Yoga is so much more than making shapes with our bodies. Yoga is a way of living. The Yamas and Niyamas are tenants, or guidelines, that help anchor us in ethical practice and living. They are two of the eight limbs of yoga.
In her book The Yamas & Niyamas, Deborah Adele walks us through the observances, or as she calls them, jewels. Nonviolence is the first Yama and is the foundation of the others to follow. Grounding ourselves in nonviolence puts us in right relationship with ourselves and others so that we can step lightly and do no harm. So much of my work in yoga, writing, with transgender athletes, anti-racism, parenting, partnering, and personal healing comes back to nonviolence at its core. When we hear the word violent, many of us think of physical violence, yet we are learning more and more about the affects of other, more subtle forms of violence. Most of us are not actively, explicitly, overtly physically violent, so our work in nonviolence is to excavate toward how these other, more subtle forms of violence show up in and with us.

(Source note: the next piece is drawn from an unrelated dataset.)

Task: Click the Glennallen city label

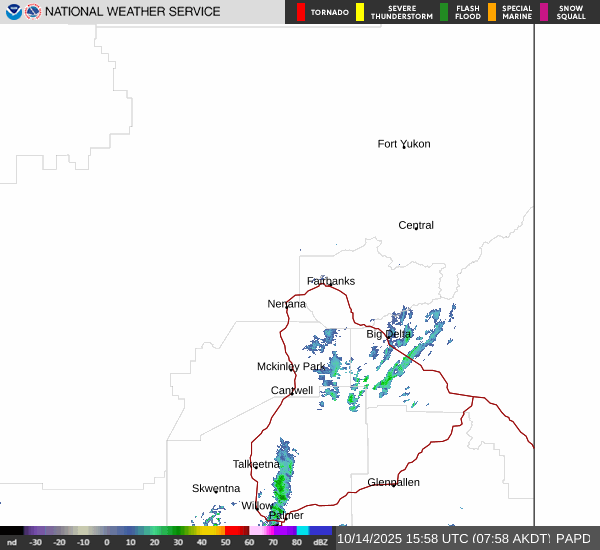Action: (x=393, y=482)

Nonviolence is a big enough word that it can be hard to know where to start to practice, but there is no act too tiny to move into right relationship with ourselves and each other. Adele’s breakdown of the first Yama is so helpful. Let’s take a look at the first two themes, with more to come in future posts:
Fear. Fear can create violence in a way that ripples out to others. Part of the work of nonviolence, then, is to turn toward the fear inside of us and take a closer look at it. Adele beautifully distinguishes between the fear that keeps us alive and the fear that keeps us from living. Sometimes as children we take on protective strategies to keep ourselves safe, and as adults we can take a look at those strategies to see if they are still serving our safety or if they are now restricting our vitality and freedom.

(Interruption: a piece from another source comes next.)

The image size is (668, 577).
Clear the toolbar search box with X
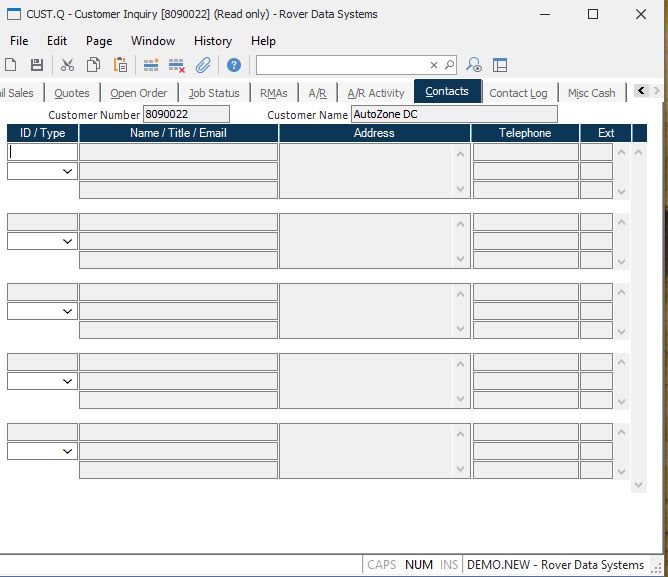[435, 65]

Perfectionism is one of those strategies for me. I was not born a perfectionist. Somewhere along the line, I was led to believe that I had to be perfect to be loved, to be taken seriously. As an adult, I have come to see how striving for perfection makes it hard for people to love me. My pretending to not have needs or to not be vulnerable does not give others access to building a mutual relationship with me. Over that last few years, I have taken a look at my fear of rejection, of making a mistake, of having someone mad at me, of being bad at things, of showing vulnerability, of having needs, even my fear of being overweight and explored how these fears are keeping me from living, from exuberance and right relationship and joy. Excavating through my fears is helping ease their hold on me, and the softening in that release feels like the work of nonviolence.

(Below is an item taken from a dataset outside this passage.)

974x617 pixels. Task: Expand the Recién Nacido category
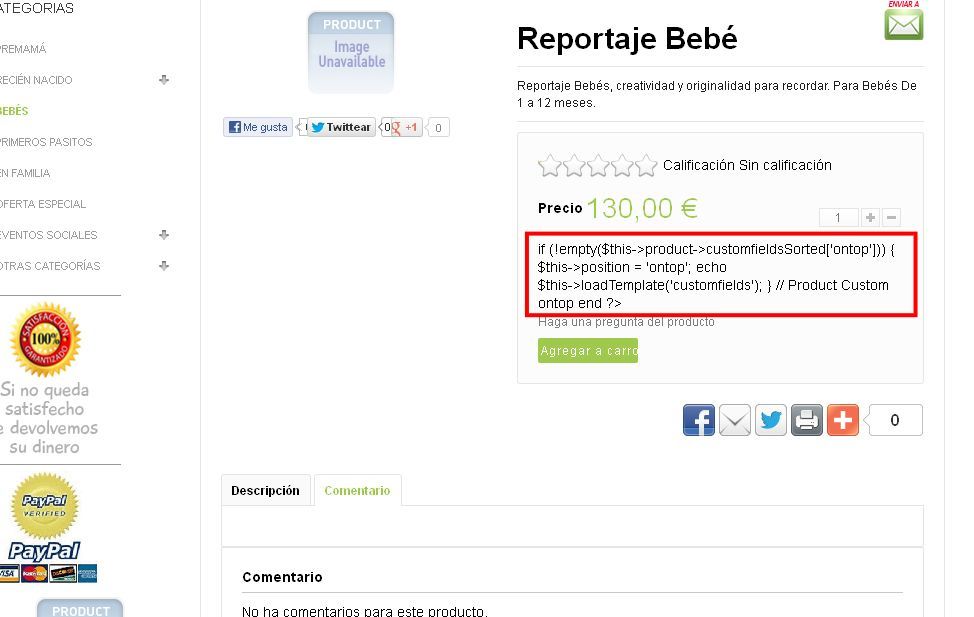pyautogui.click(x=164, y=80)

Healing from perfectionism requires me to be compassionate with the little girl who took it on, to thank her, and to assure her that we have outgrown that strategy and are ready to try a way of being that is softer, more vulnerable and more open to love. If we want to create a less violent world, it starts with being courageous. The work of nonviolence in part is to distinguish between the fear that keep us alive and the fear that keeps us from living. To live more fully, we can notice that we are afraid and act anyway, courageously.
What are you afraid of? Is your fear keeping you from living? What is one tiny thing you can courageously do to step into a more full life?
Balance. When we fill our calendars and move too fast and spread ourselves too thin, it is then we get short with people, maybe even lash out. It is then we can forget to care for ourselves well and cut corners on sleep, rest, movement, connection, and nourishment. Speed can do harm to ourselves and others. A balanced self can be more courageous and can move toward nonviolence, can move toward right relationship with ourselves and each other.
Adele writes, “Our calendars reveal the truth of our craziness. The repercussions are inescapable, immeasurable violence to ourselves and those around us. Like the body, the mind and the soul need time to digest and assimilate. Like the body, the mind and the soul need time to rest…Not more clutter but more space, space to reflect, space to journal, space for closure, space for imagination, and space to feel the calling of the life force within us.”
(If you want to do a deep dive into creating more SPACE in your mind, body, being, calendar, closet, and junk drawer, Heidi Barr and I wrote a whole chapter on it in 12 Tiny Things.)
It seems the moment I put down my vigilance around creating space for balance, it fills. Sometimes it fills with clutter, but more often it fills with things that are beautiful and add value, which makes it all the more tricky to navigate. I am a yes person, so I have had to learn how to see that saying yes to one thing is saying no to another. I tend to say yes to too many professional invitations that, although are exciting and invite in meaningful work, lead to my days feeling unbalanced. I used to say yes to things I didn’t want to do. I am better at saying no to those now, but I have also more recently had to say no to some things I do want to do because time in finite. I have had to live into the truth that when I work yeses to things like rest, sleep, deep connection, cuddles, yoga, running, reading, and writing in with the other yeses, the balance and ease in my days is noticeable. I move with more intention, and folks I interact with sense an inner spaciousness and capacity in me to listen and be present. This, too, is the work of nonviolence, of living into right relationship with myself and others.
Where do you crave more space in your life? What is one tiny step you could take toward slowing down and practicing balance as nonviolence?
Beautiful summary! I’m craving more space in the evenings and am looking forward to the change in seasons and moving indoors more.